The findings of the study interpreting users’ perceptions and expectations of each of the three needs as well as the aspects of the CA that may support or hinder the needs are very insightful. The results reveal that how much users believed they had used CA capacities fully and how well they communicated with it often influenced their perception of competence. The sense of autonomy of the users is frequently demonstrated by being in charge of the conversation and the way their data is handled, and CA getting personalised. The authors also anticipate how CA can affect the relatedness as a communication tool and interface to communities. Six guidelines from implications relevant to competence and the other four from implications relevant to autonomy were developed. Relatedness was not taken into account in creating the guidelines as it can be particularly product dependent. But they note that the ten guidelines can support all three needs with varying degrees.

The findings from this paper are interesting to my research. I had an insightful discussion with the first author of this paper about the motivation for using SDT and future directions. These guidelines can benefit the design of automated systems in our projects. We are interested in understanding the effect these automated systems or agents can have on all three needs. Keep an eye out for updates!

Zytek et al. Sibyl: Explaining Machine Learning Models for High-Stakes Decision Making.

[Link to the paper] [Link to the presentation]

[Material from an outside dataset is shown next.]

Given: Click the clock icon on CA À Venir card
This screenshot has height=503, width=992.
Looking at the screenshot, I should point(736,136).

There has been growing evidence that a lack of transparency in complex systems might negatively influence users’ trust concerning AI choices. This lack of confidence can also degrade the overall user experience. The resurgent scientific field of explainable AI (XAI) looks at exploring solutions to this dilemma. One of XAI’s goals is to develop novel explanation algorithms that promise to provide new insights into state-of-the-art machine learning black-box models, allowing users to understand better and trust AI systems. This is also of interest to me, personally. 

In this work, the authors examine the use of an ML model in a qualitative area for high stake decision-making: screening for maltreatment referrals to child welfare services. They propose and develop Sibyl, a machine learning explanation dashboard designed to allow humans to work with algorithms to make decisions without technical expertise. 

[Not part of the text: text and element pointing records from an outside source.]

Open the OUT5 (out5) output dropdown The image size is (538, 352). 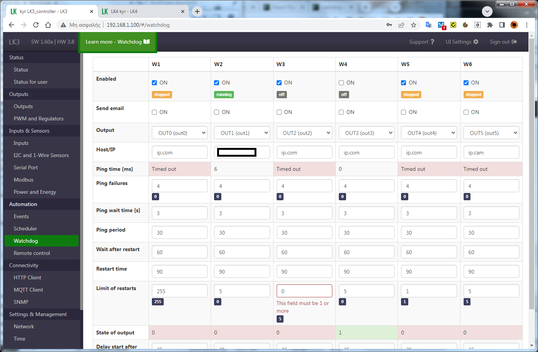tap(491, 133)
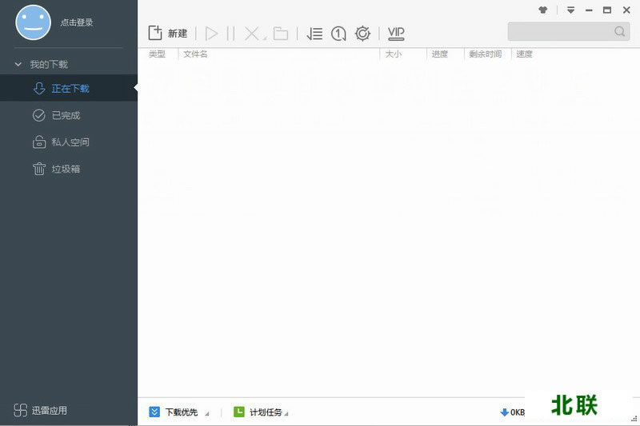Click the sort tasks icon
Image resolution: width=640 pixels, height=426 pixels.
[x=314, y=34]
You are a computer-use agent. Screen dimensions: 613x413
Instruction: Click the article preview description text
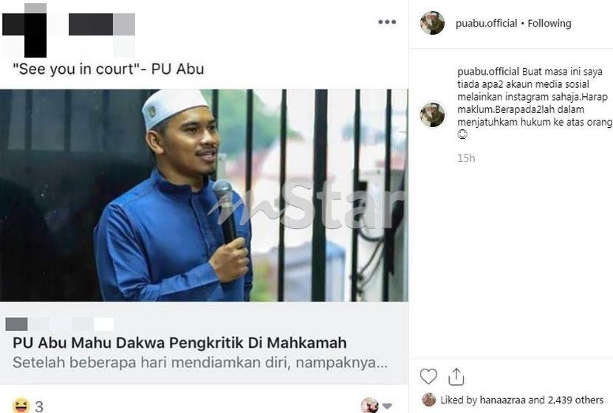point(200,363)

The authors conducted a study with a pool of 19 social workers and supervisors working for the child welfare department. They perform a simulated case review session using the ML model. The collaborating screeners were asked to make decisions about historical referrals as they usually would — but with the addition of ML model scores. This helped the authors understand the existing child welfare screening workflow and identify the explanation needs present in child welfare screening. They interviewed screeners on what type of extra information they would want to see alongside ML predictions. Based on these, they design Sibyl with different features of providing explanations to aid in decision making. The main explanation design interfaces are case-specific local feature contributions, what-if explanations, global feature importance with model’s general logic and feature distributions among the past cases.  

A user study conducted with Sibyl revealed mixed results. Though the explained interface was found to be helpful to both experts and non-experts, the explanations were more transparent and model-friendly than user-friendly. The explanations were reported to both increase and decrease perceived user trust. This study was an attempt in the right direction of explainable and interpretable models in high-risk situations and demonstrates that there is a lot of scope for improvement in the field.